Whether or not you see it, you see what it does

And now, a moment from my career.

Two weeks ago, my Friday the 13th began with finding out that a murder had been committed. Three days later, I interviewed the victim’s family, and I left thinking I had a great story. (Because that’s how journalists think, but you knew that.)

About 12 hours later, my plans for that week’s front page changed dramatically, when I got to cover something I’ve written a lot about, but have never actually seen (and I still haven’t) or had go over me — not one, but two tornadoes.

As you can read here, since I was sitting in the dark, with no power in town, I decided to go out and see what was going on. I didn’t have an inkling that two tornadoes had hit — one one-half mile to the south, the other less than two miles to the north — until I spoke to employees at a restaurant who headed into its basement about 10 seconds before the tornado arrived. Their description — high wind, then no wind, then an air pressure change — made me conclude that the restaurant wasn’t hit merely by straight-line winds.

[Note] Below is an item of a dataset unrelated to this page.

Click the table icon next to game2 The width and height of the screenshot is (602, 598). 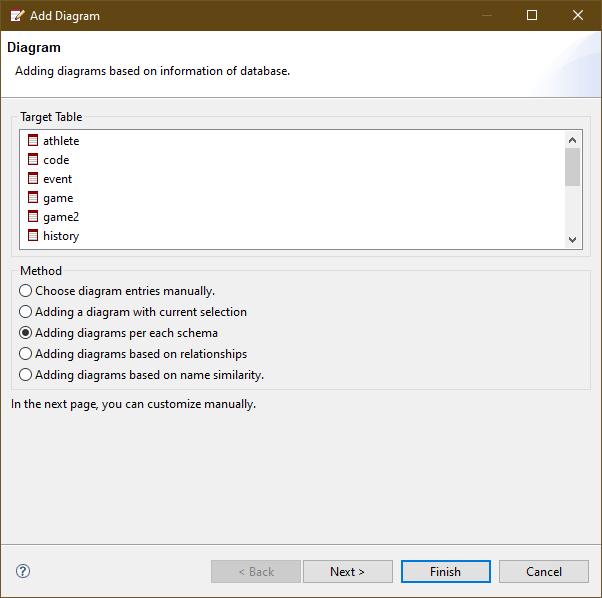coord(33,217)
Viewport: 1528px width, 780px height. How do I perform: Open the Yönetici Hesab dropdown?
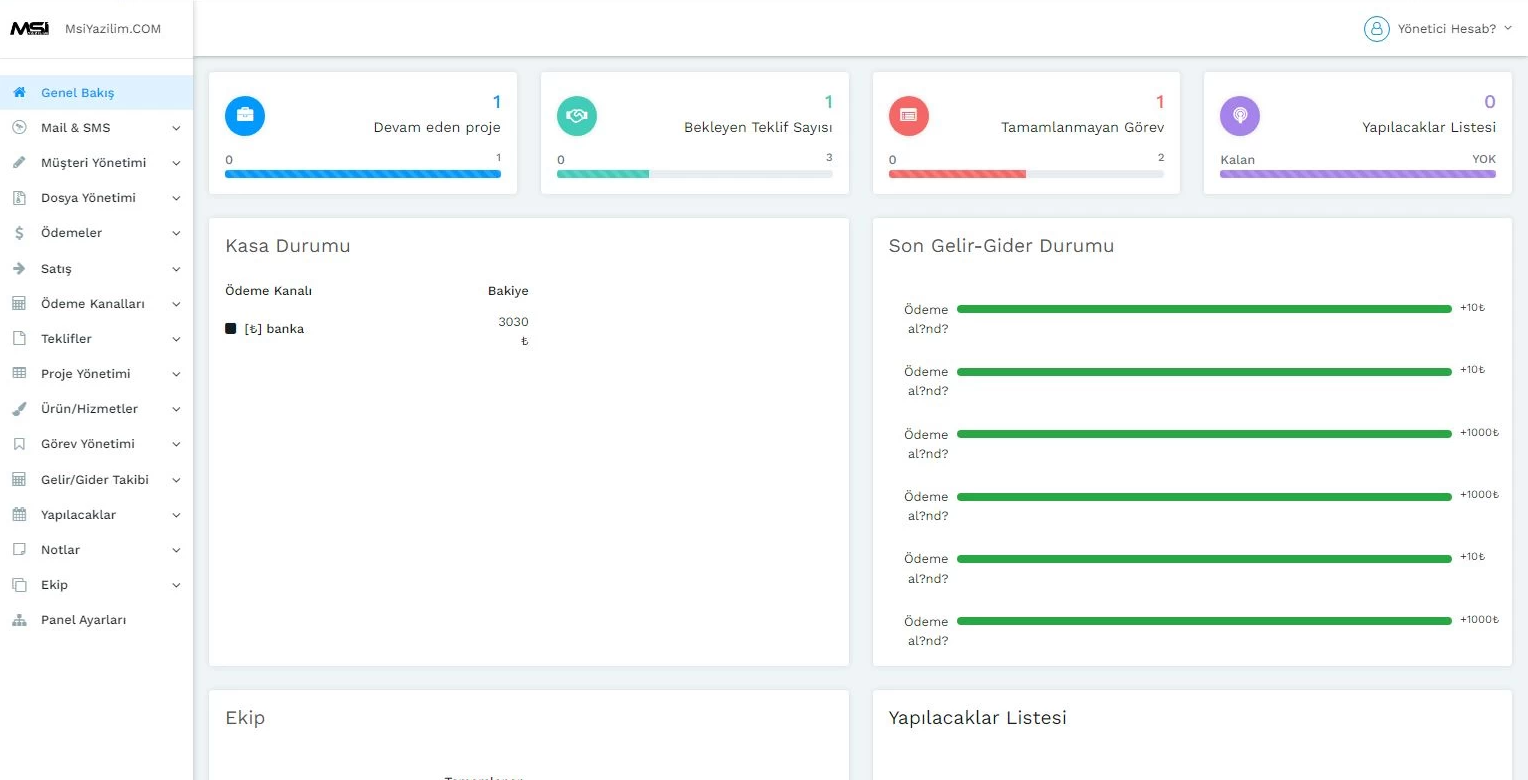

The amazing thing to me remains the capricious nature of tornado damage. Two houses away from a destroyed house, another house had minor damage. One business was destroyed, and others had extensive damage, but others didn’t have any damage at all, including a restaurant that appeared to have missed the tornado to the north and east by a couple hundred feet if that.

The damage included UW–Platteville’s football stadium, which makes those of us who announce and cover games there wonder where we’re going to be announcing and covering this August’s and September’s home games.

The most controversial thing about the tornadoes — reportedly the first to hit here in 44 years — is that there was no tornado warning by the National Weather Service, and the sirens did not sound, before or after the tornadoes made their appearance. The NWS page on the tornadoes includes its La Crosse radar …

… with nothing really visible at 10:49 p.m. unless apparently you look really close:

Of course, this isn’t a story that goes away after one week.